> [EXTRACT]:
--- START ---
Standalone water purification systems, which have been commercially available for decades, are used principally in laboratory environments to provide highly purified and high quality reagent grade water for various applications, including the field of chemical analysis and physical testing. Water purification systems for these applications purify water by a number of well-known techniques, including filtration, single or multiple distillation, sorption, and ion exchange. Ordinary tap water contains a variety of impurities, including dissolved organics, dissolved inorganics, dissolved gases, suspended particles, microorganisms, and byproducts from bacterial degradation that must be removed using a water purification system to generate reagent grade water.
The purity of reagent water is graded according to various standards, including the commonly-accepted standard D1193-99el “Standard Specification for Reagent Water” established by the organization ASTM International (West Conshohocken, Pa.) and setting forth requirements for water suitable for use in methods of chemical analysis and physical testing. Under this familiar standard, the highest quality reagent water conforms to, or exceeds, ASTM Type I standards and is generally used in applications like high performance liquid chromatography (HPLC), atomic absorption (AA) spectrometry, and tissue culture. The ASTM Type II grade of reagent water, which has a lower purity than ASTM Type I reagent water, may be used for hematological, serological, and microbiological procedures. Reagent water suitable for general laboratory qualitative analyses, such as urinalysis, parasitology, and histological procedures, conforms to ASTM Type III standards. The ASTM Type IV grade of reagent water has the least stringent standards and is used in applications where these relaxed purity requirements are permitted.
Conventional water purification systems may include a purification unit that contains a pump that moves water under pressure through a fluid circuit and a water purification device capable of removing unwanted contaminants from water circulating in the fluid circuit. The water purification unit includes a manually-operated tap or dispensing valve positioned at a convenient location on the water purification unit that diverts purified water from the fluid circuit for fixed dispensing.
Certain applications dictate the need for a capability of dispensing water remote from the water purification unit. To extend the range of operation, in addition to the normal manually-operated dispensing valve, a separate and independent dispensing gun may be connected to the water purification unit by a length of flexible tubing that transports purified water from the water purification unit to the remote dispensing gun. The dispensing gun may be positioned relative to the stationary water purification unit within the spatial limits imposed by the length of the flexible tubing for remotely dispensing purified water.
Use of a remote dispensing gun in a water purification system also conserves space on the bench-top because the water purification unit can be positioned, for example, either under the bench, at the back of the bench, or high on a wall. In certain designs, the remote dispensing gun is removably supported in a bracket integrated into the purification unit and may be optionally used for fixed dispensing local to the purification unit when mounted in the bracket. When removed from the bracket and hand held to dispense purified water into a container, the remote dispensing gun must be gripped at all times while depressing a gun trigger or with the gun trigger locked.
--- END ---
> [Saved data entries]:
--- START ---
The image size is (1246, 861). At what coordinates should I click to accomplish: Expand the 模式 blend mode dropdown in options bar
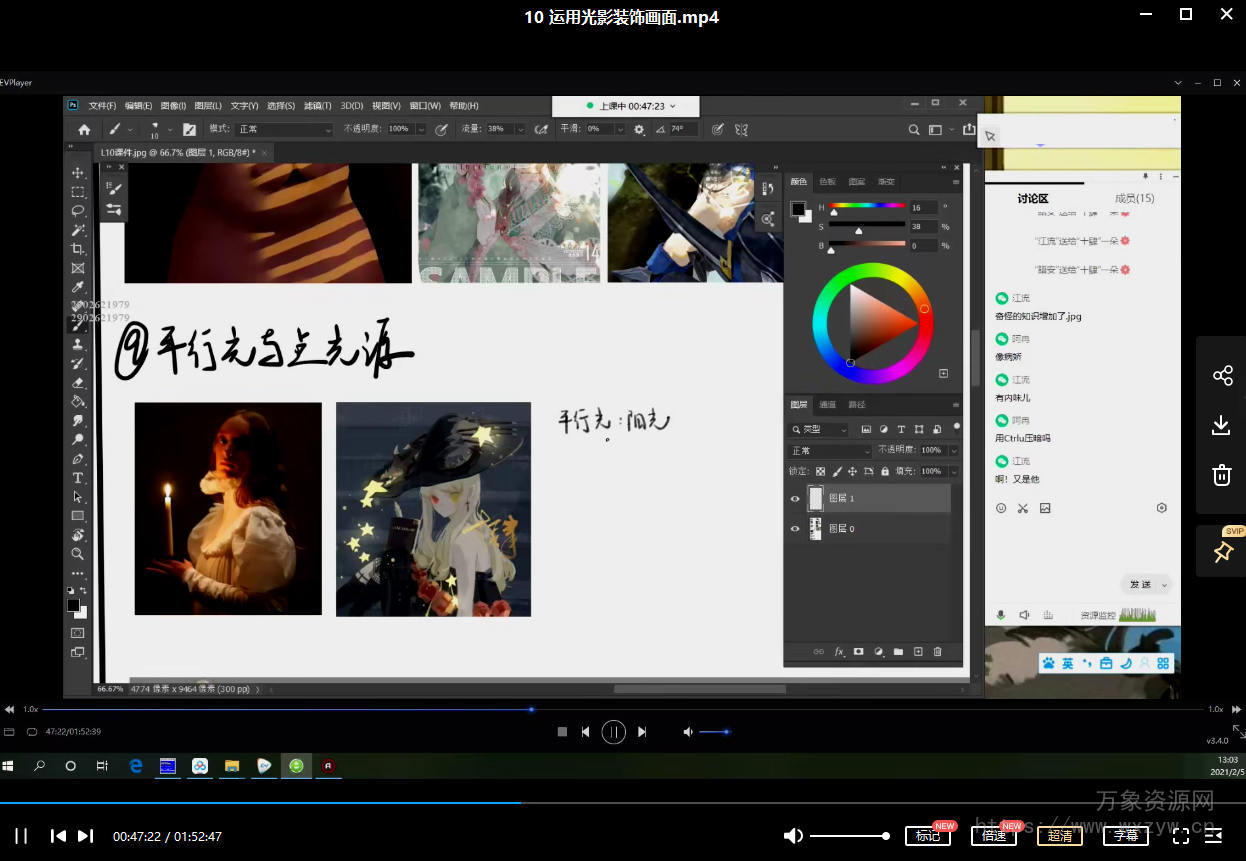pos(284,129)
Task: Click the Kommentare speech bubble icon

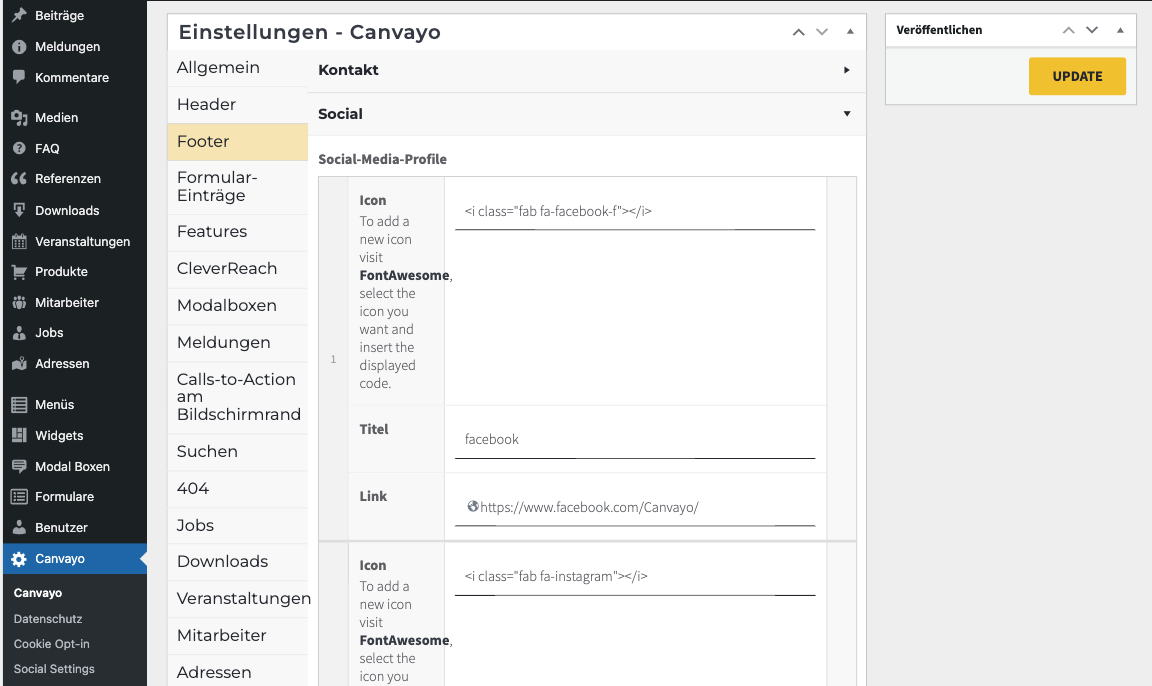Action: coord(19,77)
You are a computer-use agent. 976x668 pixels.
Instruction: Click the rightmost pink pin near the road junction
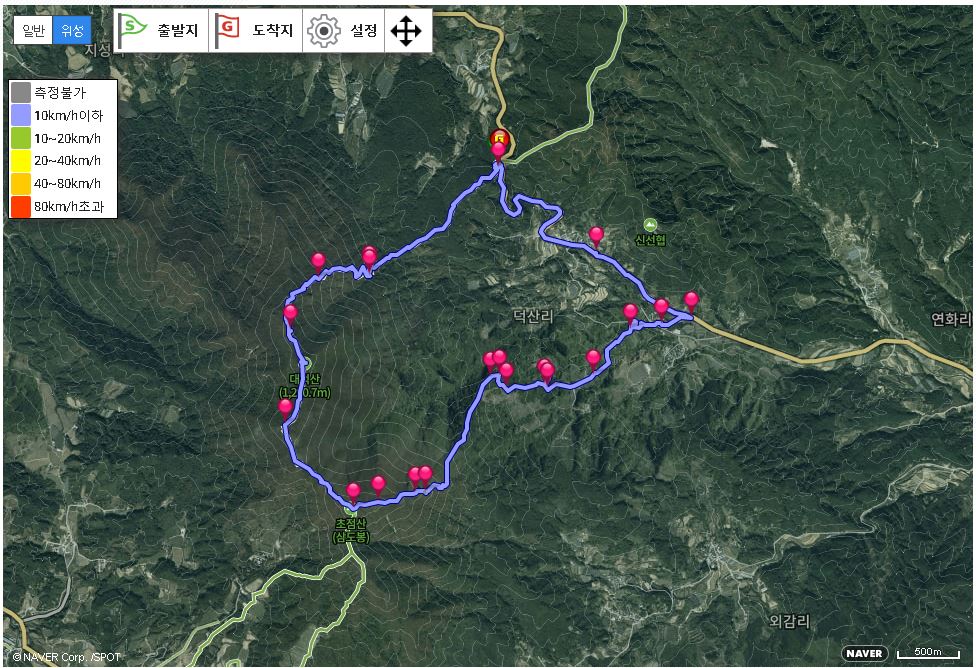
--- END ---
> [THINGS TO DO]:
A – From the text on water purification systems above the data, extract everything from "Certain applications dictate" down to "dispensing purified water.".
B – Translate this sentence from the water purification text into Spanish: "The ASTM Type IV grade of reagent water has the least stringent standards and is used in applications where these relaxed purity requirements are permitted."

> [TASK-BY-TASK OUTPUTS]:
A –
Certain applications dictate the need for a capability of dispensing water remote from the water purification unit. To extend the range of operation, in addition to the normal manually-operated dispensing valve, a separate and independent dispensing gun may be connected to the water purification unit by a length of flexible tubing that transports purified water from the water purification unit to the remote dispensing gun. The dispensing gun may be positioned relative to the stationary water purification unit within the spatial limits imposed by the length of the flexible tubing for remotely dispensing purified water.

B – El grado ASTM Tipo IV de agua reactiva tiene los estándares menos estrictos y se utiliza en aplicaciones en las que se permiten estos requisitos de pureza más flexibles.